====== Records for the task ======

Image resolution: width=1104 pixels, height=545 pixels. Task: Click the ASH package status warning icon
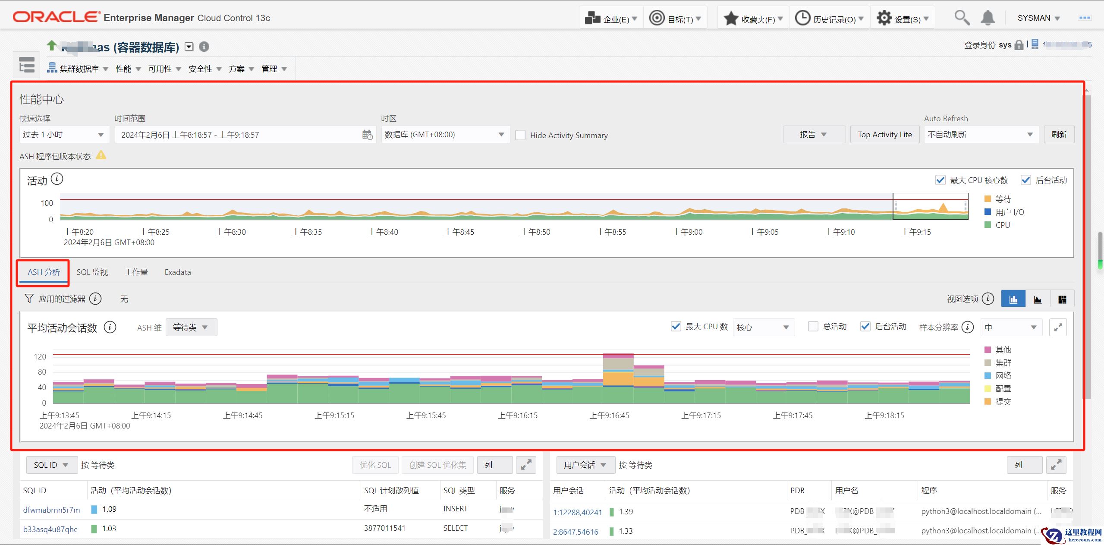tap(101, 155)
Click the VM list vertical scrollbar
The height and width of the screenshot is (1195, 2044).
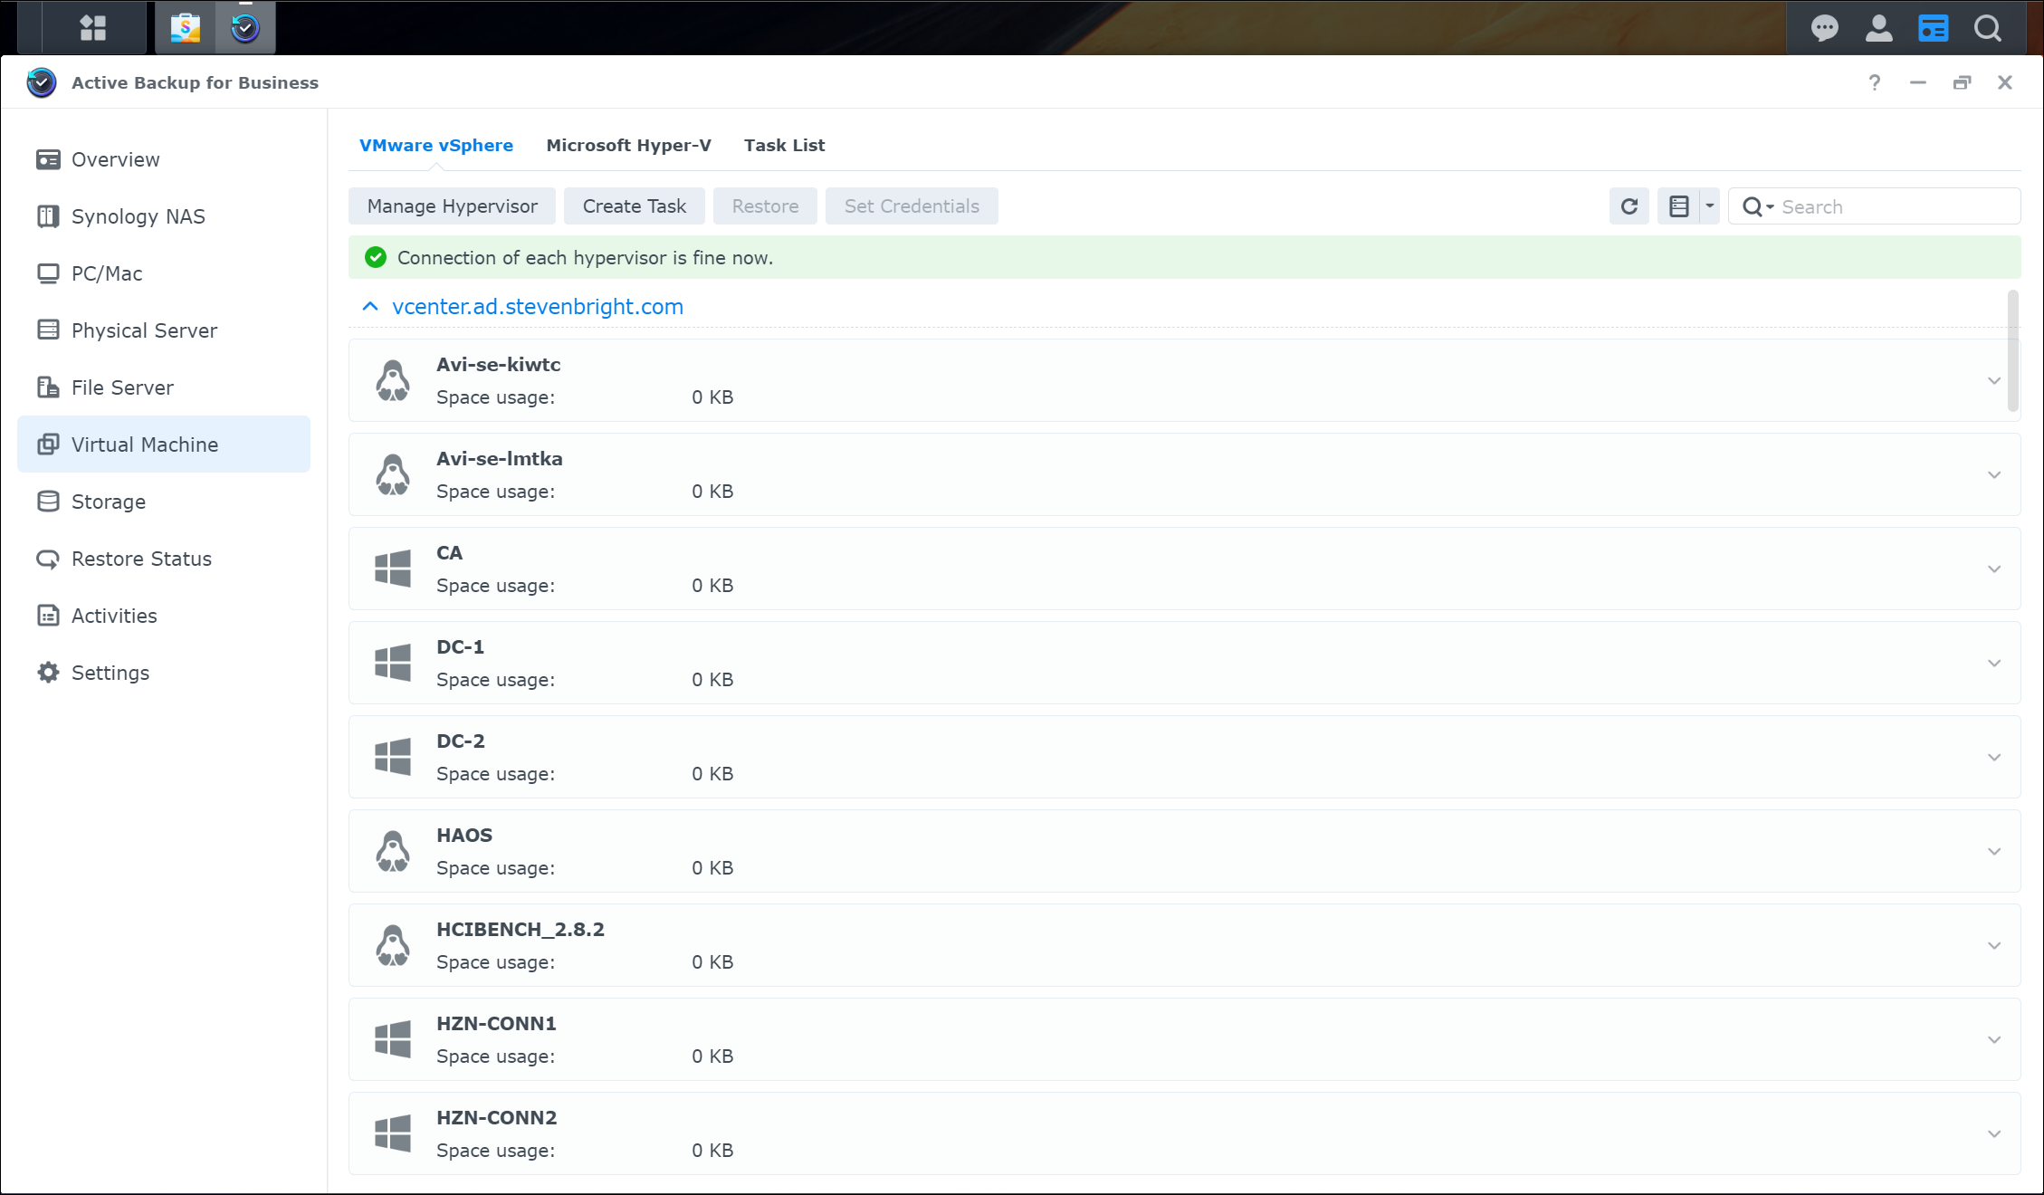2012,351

======

Word for word, give the entries back in full; the pictures do not belong in the copy.

Answer area:
Image resolution: width=1104 pixels, height=545 pixels. Task: Click the ASH package status warning icon
tap(101, 155)
Click the VM list vertical scrollbar
The height and width of the screenshot is (1195, 2044).
2012,351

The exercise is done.